Difficultés financières de la Fédération, dans un pays qui connaît comme le reste de l’Afrique centrale un ralentissement de son économie ? Toujours est-il que le choix des dirigeants s’est porté sur un entraîneur belge (FC Bruges, Excelsior Mouscron, Anderlecht, Genk…), qui avait découvert sur le tard les joies de l’expatriation, avec de brèves expériences de clubs en Turquie, aux Emirats arabes unis, ainsi qu’en Algérie à la JSK où il ne reste que quelques mois.

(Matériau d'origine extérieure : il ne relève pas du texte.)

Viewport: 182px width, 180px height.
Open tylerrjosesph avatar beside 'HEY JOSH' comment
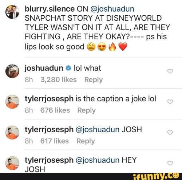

La revanche des Lions, qui commençaient à subir le désamour de tout un pays, est aussi celle qu’il prend sur son propre parcours
Dès son arrivée à Yaoundé, le Belge a dû convaincre les sceptiques: « Je n’ai pas peur, je suis vraiment habitué à travailler sous pression ». « Evidemment, la pression est peut-être un peu plus forte ici, dans ce grand pays. Mais vous êtes habitué à cette pression lorsque vous avez entraîné des clubs en Belgique comme Anderlecht ou le FC Bruges », a-t-il insisté, sans convaincre grand monde à l’époque.
Avec deux matches nuls initiaux contre l’Afrique du Sud, Broos met en place sa méthode : faire tourner les joueurs, miser sur le collectif plutôt que sur des fortes individualités, donner leur chance à des nouveaux venus comme Christian Basogog (Aalborg/Danemark), désigné meilleur joueur du tournoi alors qu’il n’a été sélectionné pour la première fois qu’en novembre dernier.
Sur les coups de 22h00 ce dimanche à Libreville, le sexagénaire a couru comme un gamin pour venir partager la joie de ses joueurs sur le stade de l’Amitié. La revanche des Lions, qui commençaient à subir le désamour de tout un pays, est aussi celle qu’il prend sur son propre parcours.